2.2 MOVIES: moving to the beat
One of the few definite things that can be said about music video, is that it is a screen-based event. Although some critics[^1] have pointed out critically important separations that need to made between approaches to the genre of film and that of video, there is little denying the existence of strong relationships between the two that bear examination.
In the beginning
Music's involvement with the cinema dates back to its very beginnings. In these early films, in which recorded sound was not available, sound, in the form of music was provided by a live pianist or organist. It was simply impractical to use live actors to replicate the voices, and although in some instances primitive sound effects might be provided, they usually had to be supplied by the pianist. Most movies consequently relied on conventional musical sound effects such as crescendos, sudden crashes of notes, high-speed runs, and the like. The idea was to in this way provide a kind of emotional, general mood support to the action and text on the screen. That many of the pianists in small town cinemas were of dubious ability, did not aid matters, and most films sought to rely as little as possible on the accompanying sounds.
Not really until it became possible to add pre-recorded sound to the film track, with the advent of the 'talkies', did music begin to play a role as anything more than a minor accompaniment. In some cases it even began to overshadow the visuals.
The very first commercial talkie, 'The Jazz Singer' with Al Jolson, used music extensively. The early sound tracks had very poor reproduction and voices tended to come out squeaky and unpleasant. To avoid too much in the way of dialogue on the sound tracks, films put in plenty of music. Audiences were in any case used to film in which dialogue, because it had to appear as text, was kept to a minimum, and in which music was generally more normal.

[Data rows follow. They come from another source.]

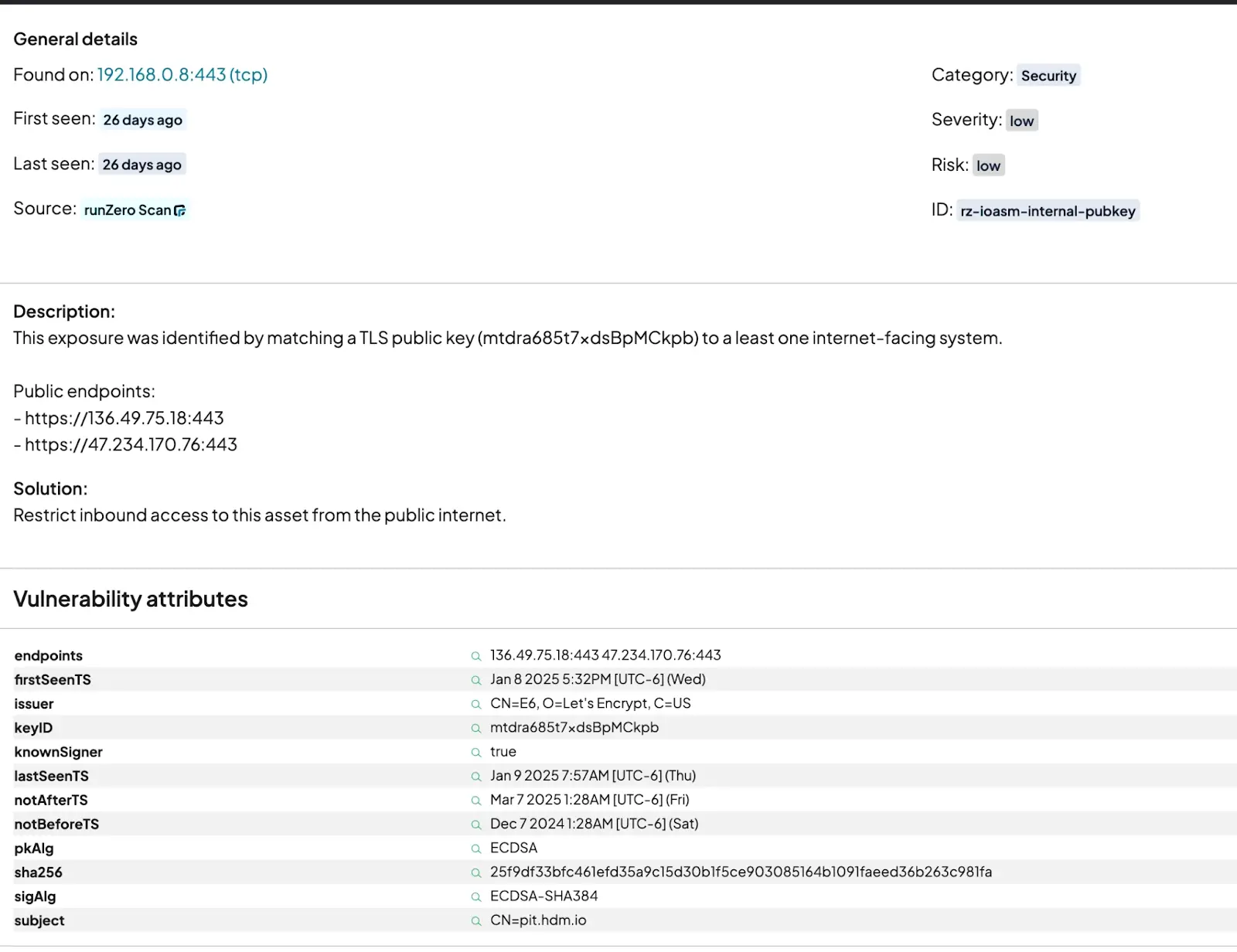Search by sigAlg using its magnifier icon
Screen dimensions: 1237x952
(x=476, y=897)
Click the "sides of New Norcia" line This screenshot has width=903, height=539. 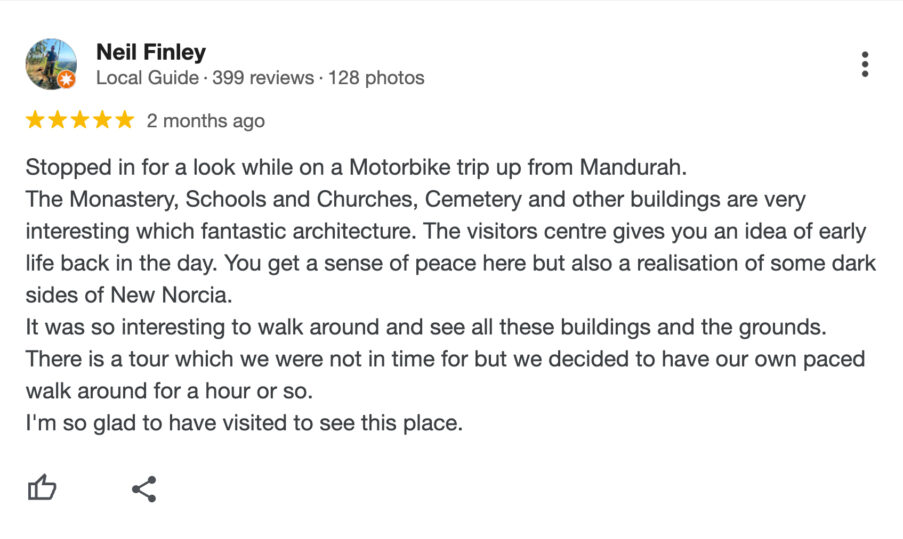(x=129, y=295)
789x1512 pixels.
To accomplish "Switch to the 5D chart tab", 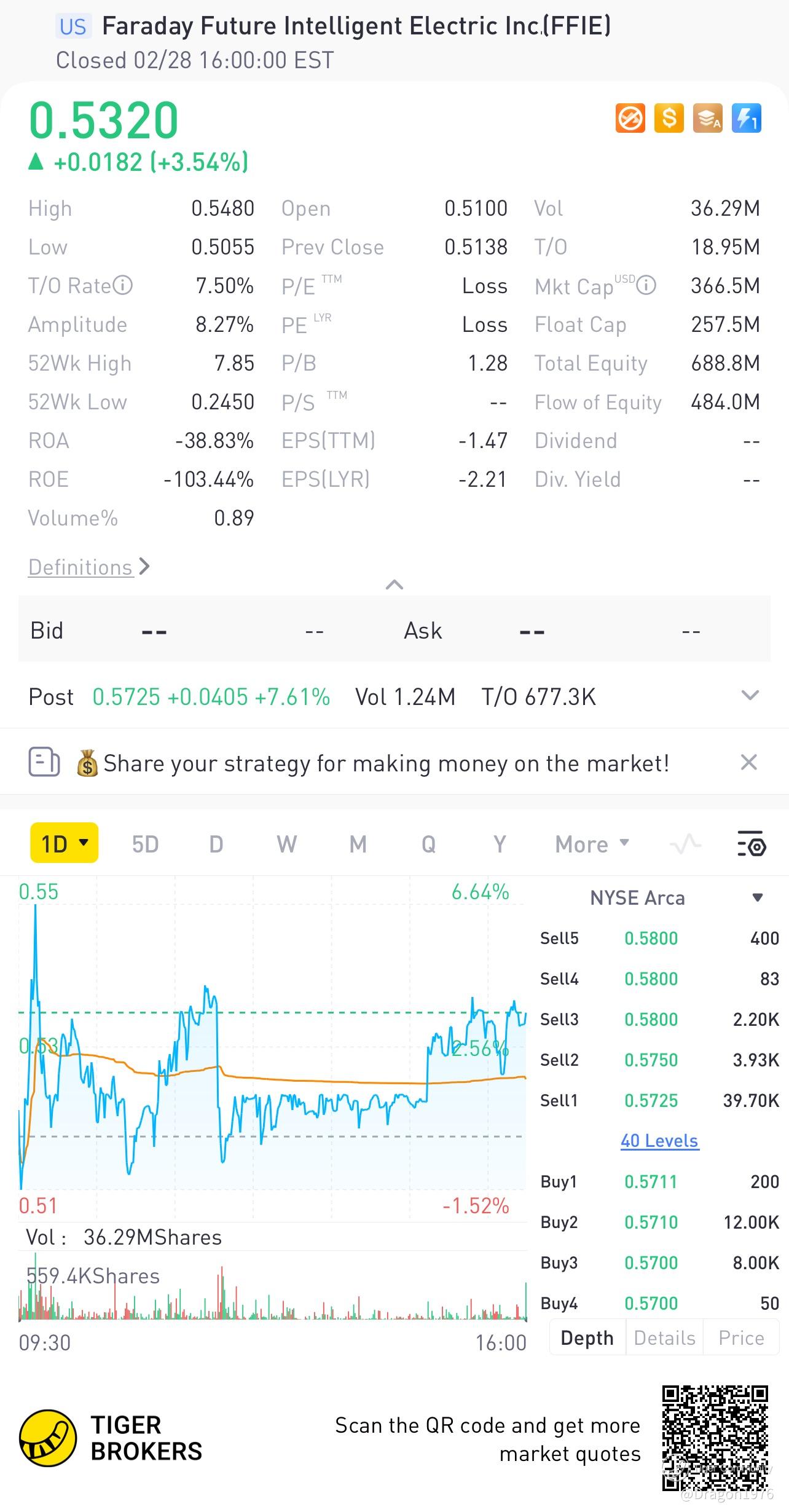I will (145, 844).
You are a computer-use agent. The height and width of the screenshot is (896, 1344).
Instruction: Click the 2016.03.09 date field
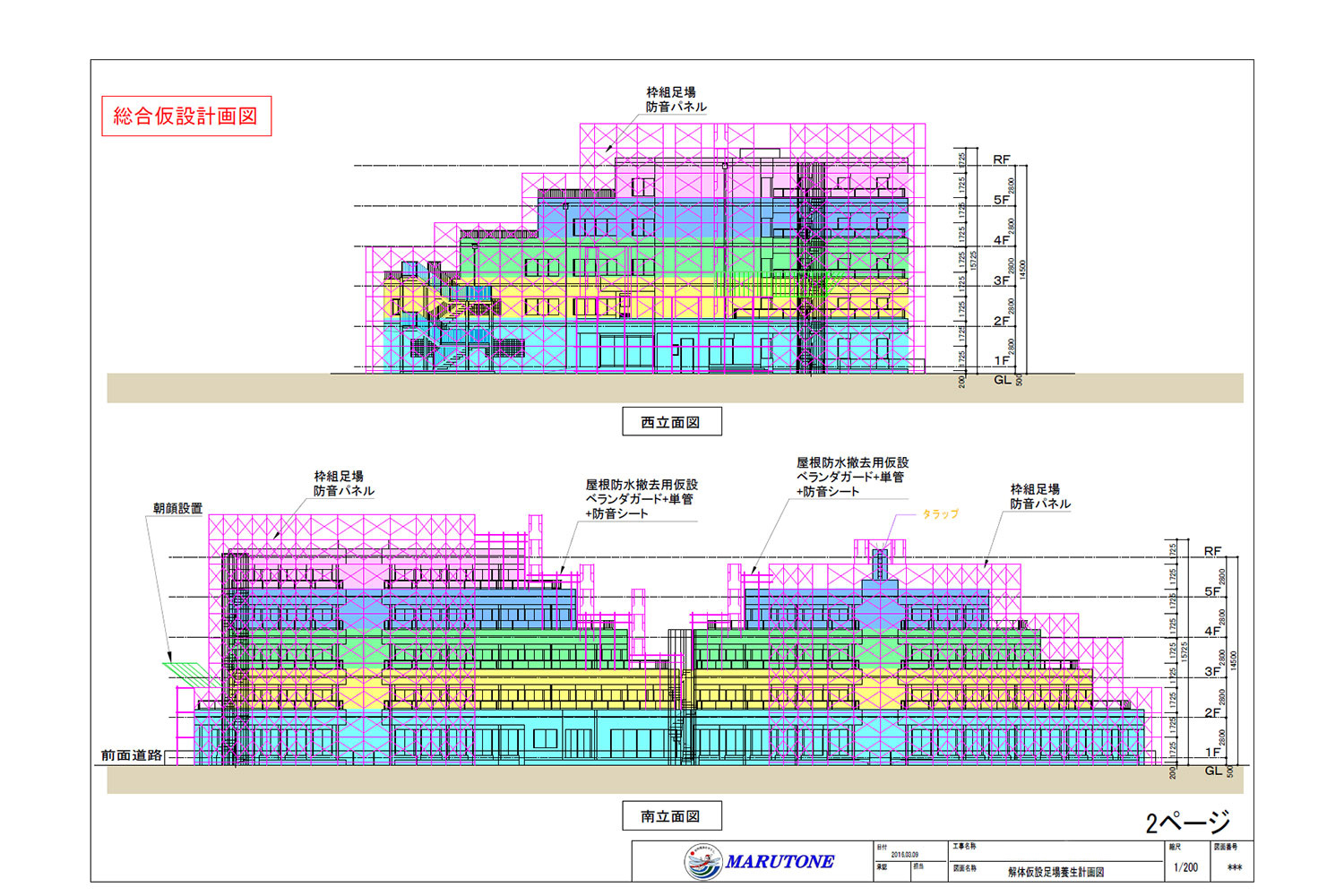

The recordability of the soundtrack meant that it was now possible to have the latest in popular music played by entire orchestras of talented (if still grossly underpaid) musicians accompanying the film track. In these much improved technical circumstances, music was able to play a much more attractive and important role in film.
In the thirties the enormous growth of the record and entertainment industry, feeding off the misery of the depression, created a new level of interest in popular music. Responding to this trend, the movie industry found that by slapping short films on top of the latest jazz hits it could sell movies in as large a quantity and as cheaply and profitably as the record industry was selling records.
The films were still films but it was largely the music the audience was going to see. The jazz clips were heavily performance orientated and gave audiences a chance to see their favourite musicians in concert, a chance most would never have had otherwise. The enormous popularity of recorded music and its dissemination via radio had created a situation in which music fans could go their whole lives without ever knowing what their musical idols looked like. The early music films acted as a visual substitute for the live experience, addressing exactly this problem of separation that recorded music had created. Music films were, unsurprisingly, very popular.
Bye bye blackbird
When the quality of voice reproduction became more acceptable in the late thirties and the music boom began to level off with the removal of prohibition and the reduction in unemployment, music films dropped out of vogue. Films concentrated almost exclusively on strongly narrative epics that relied heavily once more on the visuals and the dialogue to carry the story. Music returned to its role as accompanist.
Music films largely disappeared within the film industry after the thirties, even the music industry seemed to have largely forgotten for a while. Perhaps it was because they were designed to sell the movies and not the songs, that they failed to pick up on them as an effective marketing tool. Not until the rock’n’roll boom of the fifties and the appearance of television did anything like music films begin to reappear but even then only sporadically.
When music video did reappear, it relied heavily on the principle of recreating a live performance, that had been established by the early films. As an addition to or substitute for actual touring it provided the link with visual performance that fans wanted even when they were in far away countries or isolated towns. This aspect played a vital role in the success of music video as a genre and of the rock’n’roll industry as a whole in places such as New Zealand and Australia that would otherwise have been too far away to influence and convince.
The loose structure of the early films (and their animated counterparts) also had a major influence on the modern music clip by demonstrating how music could be used to carry the narrative of a film, while the visuals indulged themselves in pure entertainment or salesmanship.
- [^1]Roy Armes book "On Video" deals with the history and development of video as being critically different from that of cinema at many points, and the ways in which these differences require a different set of critical approaches to the medium than those applicable to the study of film.